Gerekçe: Suça yardım mahiyetinde hareketler
Dönemin 2. Ordu Komutanı Adem Huduti darbeye teşebbüs suçundan 15 yıl hapis cezasına çarptırıldı
15 yıl hapis cezasına çarptırılan eski 2. Ordu Komutanı Huduti’yle ilgili kararda şu gerekçe kullanıldı: Darbeye teşebbüs eylemine katılan sanıkların eylemlerinin icrası sırasında onları engellemeyerek suça yardım mahiyetinde hareketlerde bulunduMalatya 1. Ağır Ceza Mahkemesince FETÖ’nün darbe girişimine ilişkin, aralarında dönemin 2. Ordu Komutanı Adem Huduti’nin de bulunduğu 76 sanıktan 19’una verilen hapis cezasının gerekçesi açıklandı. Kararda, fiilen darbeye teşebbüs eylemi içinde oldukları anlaşılan eski tuğgeneraller Mustafa Serdar Sevgili, Zeki Karataş ve Albay Bahadır Erdemli’nin askeri nizama uygun şekilde sanığın odasına girip çıktıkları, Erdemli’nin “Başımıza geçirseniz mutlu oluruz” demesi üzerine sanığın teklifi reddettiği belirtildi. Kararda şöyle devam edildi:
Bildiriyi yayınlamadı
Gecenin devamında sanığın Emir Subayı Binbaşı Sedat Kaya’nın darbe teşebbüsünde aktif rol oynayan kişileri öldürmeyi teklif ettiği ancak sanığın ilk kurşunu atanların kendilerinin olmayacağını, sorunu kansız çözeceklerini söyleyerek ateş edilmesi için emir vermemiştir. Darbe teşebbüsünde aktif rol oynayan kişilerin kolaylıkla etkisiz hale getirilme imkanı bulunmasına rağmen sanığın yine bu kişileri etkisiz hale getirmeye yönelik emir vermemiştir.
Ufak sorunlar demişti
Huduti, dönemin Malatya Valisi’nin bir sorun olup olmadığını sormasına rağmen darbe teşebbüsü içindeki kişilerin ismini bildirmeyerek ‘ufak sorunlar’ olduğunu söyleyip basit bir problem varmış gibi lanse etti.
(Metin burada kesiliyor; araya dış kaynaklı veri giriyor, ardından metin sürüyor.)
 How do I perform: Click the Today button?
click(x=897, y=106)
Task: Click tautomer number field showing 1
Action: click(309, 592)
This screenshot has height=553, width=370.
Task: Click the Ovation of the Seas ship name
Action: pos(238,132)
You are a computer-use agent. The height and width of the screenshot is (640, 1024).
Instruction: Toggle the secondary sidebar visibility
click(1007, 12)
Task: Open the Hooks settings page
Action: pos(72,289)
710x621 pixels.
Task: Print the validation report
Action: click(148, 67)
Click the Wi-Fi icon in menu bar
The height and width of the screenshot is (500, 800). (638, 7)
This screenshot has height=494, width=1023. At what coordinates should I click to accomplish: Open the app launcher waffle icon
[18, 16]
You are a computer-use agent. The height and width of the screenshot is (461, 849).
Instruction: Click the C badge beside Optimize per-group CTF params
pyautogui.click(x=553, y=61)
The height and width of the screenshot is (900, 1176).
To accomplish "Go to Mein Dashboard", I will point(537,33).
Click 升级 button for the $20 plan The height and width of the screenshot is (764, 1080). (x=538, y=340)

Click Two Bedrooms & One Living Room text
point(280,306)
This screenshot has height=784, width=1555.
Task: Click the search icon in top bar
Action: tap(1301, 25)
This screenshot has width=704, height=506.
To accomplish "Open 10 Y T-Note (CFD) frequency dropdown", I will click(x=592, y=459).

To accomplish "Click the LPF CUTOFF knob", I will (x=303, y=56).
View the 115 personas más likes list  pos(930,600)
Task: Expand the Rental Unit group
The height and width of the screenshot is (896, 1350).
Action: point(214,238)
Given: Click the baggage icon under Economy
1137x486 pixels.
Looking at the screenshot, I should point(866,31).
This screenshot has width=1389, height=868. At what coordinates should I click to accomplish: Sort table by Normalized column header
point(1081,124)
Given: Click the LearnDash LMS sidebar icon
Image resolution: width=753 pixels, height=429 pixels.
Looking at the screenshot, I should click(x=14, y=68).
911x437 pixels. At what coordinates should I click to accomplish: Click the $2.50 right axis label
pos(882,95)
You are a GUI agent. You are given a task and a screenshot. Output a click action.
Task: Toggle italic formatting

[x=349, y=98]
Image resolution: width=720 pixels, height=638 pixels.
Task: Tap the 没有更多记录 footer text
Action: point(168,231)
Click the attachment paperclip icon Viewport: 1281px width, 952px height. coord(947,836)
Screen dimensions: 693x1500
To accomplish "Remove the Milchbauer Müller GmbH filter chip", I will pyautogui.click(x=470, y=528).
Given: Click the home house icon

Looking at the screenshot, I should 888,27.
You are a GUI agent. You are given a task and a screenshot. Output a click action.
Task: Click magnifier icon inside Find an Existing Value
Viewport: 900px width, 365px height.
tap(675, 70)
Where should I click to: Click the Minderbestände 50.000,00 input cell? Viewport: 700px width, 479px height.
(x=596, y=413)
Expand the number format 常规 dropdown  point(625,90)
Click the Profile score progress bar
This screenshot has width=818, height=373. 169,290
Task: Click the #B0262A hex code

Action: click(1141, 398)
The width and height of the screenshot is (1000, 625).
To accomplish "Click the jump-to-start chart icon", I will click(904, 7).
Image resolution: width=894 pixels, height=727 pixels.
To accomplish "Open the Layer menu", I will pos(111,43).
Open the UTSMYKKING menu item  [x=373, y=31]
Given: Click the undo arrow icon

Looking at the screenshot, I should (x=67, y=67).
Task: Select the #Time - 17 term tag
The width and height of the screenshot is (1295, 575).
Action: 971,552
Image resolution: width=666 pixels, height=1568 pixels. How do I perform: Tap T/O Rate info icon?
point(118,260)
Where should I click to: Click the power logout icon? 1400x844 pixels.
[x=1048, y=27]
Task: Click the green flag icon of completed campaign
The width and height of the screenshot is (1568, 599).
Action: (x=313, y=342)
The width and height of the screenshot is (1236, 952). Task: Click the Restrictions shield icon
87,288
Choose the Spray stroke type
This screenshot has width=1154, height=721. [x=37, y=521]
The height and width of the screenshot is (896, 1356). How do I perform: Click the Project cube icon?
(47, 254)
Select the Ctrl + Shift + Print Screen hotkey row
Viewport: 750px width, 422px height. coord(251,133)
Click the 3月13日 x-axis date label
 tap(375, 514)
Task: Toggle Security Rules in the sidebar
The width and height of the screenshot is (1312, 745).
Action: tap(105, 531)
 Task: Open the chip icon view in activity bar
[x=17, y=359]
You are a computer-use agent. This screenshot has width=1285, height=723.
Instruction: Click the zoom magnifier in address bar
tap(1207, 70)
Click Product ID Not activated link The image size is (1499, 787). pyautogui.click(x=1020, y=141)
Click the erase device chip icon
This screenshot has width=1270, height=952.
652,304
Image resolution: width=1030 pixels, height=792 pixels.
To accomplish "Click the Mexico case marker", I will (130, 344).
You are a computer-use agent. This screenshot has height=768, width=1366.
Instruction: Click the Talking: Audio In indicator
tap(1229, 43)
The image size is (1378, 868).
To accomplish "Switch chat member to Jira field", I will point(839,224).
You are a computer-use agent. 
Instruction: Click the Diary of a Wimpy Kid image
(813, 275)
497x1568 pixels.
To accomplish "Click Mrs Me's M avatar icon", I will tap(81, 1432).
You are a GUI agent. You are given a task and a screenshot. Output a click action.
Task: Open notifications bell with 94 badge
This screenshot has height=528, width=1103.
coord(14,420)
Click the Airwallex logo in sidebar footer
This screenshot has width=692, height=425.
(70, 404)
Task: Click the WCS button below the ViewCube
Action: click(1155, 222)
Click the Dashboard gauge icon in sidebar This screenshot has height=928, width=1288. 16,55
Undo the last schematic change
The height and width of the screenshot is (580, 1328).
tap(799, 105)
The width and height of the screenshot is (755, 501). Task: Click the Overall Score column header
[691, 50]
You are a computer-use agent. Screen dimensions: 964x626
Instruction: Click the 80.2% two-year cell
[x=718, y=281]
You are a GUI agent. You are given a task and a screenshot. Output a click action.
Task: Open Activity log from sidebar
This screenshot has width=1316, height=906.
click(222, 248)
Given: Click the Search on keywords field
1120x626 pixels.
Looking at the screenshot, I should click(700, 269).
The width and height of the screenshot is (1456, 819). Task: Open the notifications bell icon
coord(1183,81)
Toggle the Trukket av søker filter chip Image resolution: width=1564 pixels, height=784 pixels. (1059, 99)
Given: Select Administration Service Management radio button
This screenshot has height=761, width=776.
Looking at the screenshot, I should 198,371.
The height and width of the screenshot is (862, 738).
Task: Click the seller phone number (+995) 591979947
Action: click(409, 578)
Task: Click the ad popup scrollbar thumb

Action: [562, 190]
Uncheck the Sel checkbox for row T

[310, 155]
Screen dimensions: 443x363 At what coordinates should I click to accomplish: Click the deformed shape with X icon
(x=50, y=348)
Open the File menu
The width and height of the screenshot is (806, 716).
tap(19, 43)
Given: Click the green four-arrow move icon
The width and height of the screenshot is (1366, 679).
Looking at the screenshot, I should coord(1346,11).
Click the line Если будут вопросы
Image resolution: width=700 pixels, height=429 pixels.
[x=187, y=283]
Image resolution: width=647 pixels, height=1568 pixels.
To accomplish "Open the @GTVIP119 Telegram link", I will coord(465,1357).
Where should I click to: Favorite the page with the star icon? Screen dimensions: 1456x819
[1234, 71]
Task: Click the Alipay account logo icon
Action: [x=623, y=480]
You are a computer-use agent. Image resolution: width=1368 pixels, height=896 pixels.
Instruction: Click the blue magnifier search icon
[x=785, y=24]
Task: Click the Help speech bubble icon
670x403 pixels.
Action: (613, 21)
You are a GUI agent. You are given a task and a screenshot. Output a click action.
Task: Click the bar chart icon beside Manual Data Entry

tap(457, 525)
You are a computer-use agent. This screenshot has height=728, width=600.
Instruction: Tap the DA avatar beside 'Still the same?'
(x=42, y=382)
Dönemin Van Jandarma Asayiş Komutanı İsmail Metin Temel’in ‘Komutanım hiyerarşiyi bozmayalım, darbe karşıtı bildiri yayınlayalım’ teklifini kabul etmesine rağmen bu bildiriyi yayınlamadı, bu şekilde FETÖ üyesi olmamasına rağmen darbe teşebbüsünde aktif rol oynayanların etkisiz hale getirilmesi için zamanında etkin karar vermediği, sürecin uzamasına neden olduğu, böylelikle darbeye teşebbüs eylemine katılan sanıkların eylemlerinin icrası sırasında onları engellemeyerek suça yardım mahiyetinde hareketlerde bulunduğu kanaatine varılmıştır.